Una tarde reciente, en una habitación de hospital con poca luz en Bunia, la capital de Ituri, Antoinette, de 26 años, intentaba amamantar a su bebé, que se quejaba, para que se durmiera. El mantón estampado de colores que llevaba alrededor de su delgada figura estaba deshilachado, y la preocupación se reflejaba en su rostro, pero su mano acariciaba la espalda del niño con firmeza mientras contaba su historia.

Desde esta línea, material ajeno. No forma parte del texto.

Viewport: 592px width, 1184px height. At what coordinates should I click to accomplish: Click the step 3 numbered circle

Fue violada por milicianos en febrero, dijo en voz baja. Acudió a su centro de salud local al día siguiente, pero no había medicamentos y no podía permitirse el viaje a un hospital más grande. Cuando desarrolló síntomas de una enfermedad de transmisión sexual, le contó a su esposo lo sucedido. Él la abandonó a ella y a sus cuatro hijos.
Más tarde, le diagnosticaron sífilis y gonorrea. Una enfermera le recetó medicamentos, pero el dinero que ganaba lavando ropa y desenterrando no le alcanzaba ni para alimentar a los niños. Los medicamentos que necesitaba costaban 22 dólares. Hasta ahora, dijo, había ahorrado unos 50 centavos.

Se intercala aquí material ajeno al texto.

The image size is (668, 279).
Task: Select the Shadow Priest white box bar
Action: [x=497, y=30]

«Estoy sola cuidando a los niños», dijo. «Si me pasa algo, ¿qué será de ellos?»
Víctimas infantiles
Los kits pediátricos de profilaxis postexposición (PEP), que en su mayoría contienen medicamentos similares en diferentes dosis, siempre han escaseado en el Congo. Tras la cancelación del contrato de IMA, que cubría miles de kits pediátricos, su disponibilidad fue especialmente difícil, según informaron los profesionales sanitarios.
En las clínicas de Bunia y Beni, una ciudad en Kivu del Norte, las enfermeras dijeron que tuvieron que decirles a las familias de las víctimas de violación infantil que no podían hacer nada más que derivarlas a otro lugar.

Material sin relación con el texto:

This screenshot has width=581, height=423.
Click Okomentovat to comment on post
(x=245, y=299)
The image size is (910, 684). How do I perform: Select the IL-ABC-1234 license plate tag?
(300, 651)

En la clínica Kuka de Beni, las pegatinas de USAID se adhieren a casi todas las superficies, desde los antiguos armarios de madera hasta la batería de coche llena de polvo que alimenta la bombilla de la habitación. Tres niños, de 5, 6 y 10 años, fueron traídos aquí tras ser violados en los últimos meses, según el enfermero Alfred Bambiti Bikemu.
Giulia Kanugho Maghozi trabaja en la clínica Tuungane, cerca del aeropuerto de Beni. Insurgentes aliados con el Estado Islámico rondan las zonas rurales, asesinando a agricultores y secuestrando niños para usarlos como soldados y esclavos sexuales.
De febrero a abril, dijo, la clínica no contaba con ningún tipo de kit de profilaxis postexposición (PEP). En ese periodo, añadió, atendieron a siete víctimas de violación, tres de ellas menores de edad, que fueron llevadas sangrando por las heridas sufridas durante la agresión, añadió Maghozi.
Ella y sus colegas ganan menos de dos dólares al día, pero juntaron su dinero para que las familias pudieran afrontar el escalofriante viaje en motocicleta de cinco dólares hasta el hospital de la ciudad.
“Tratamos de hacer lo poco que podemos”, dijo.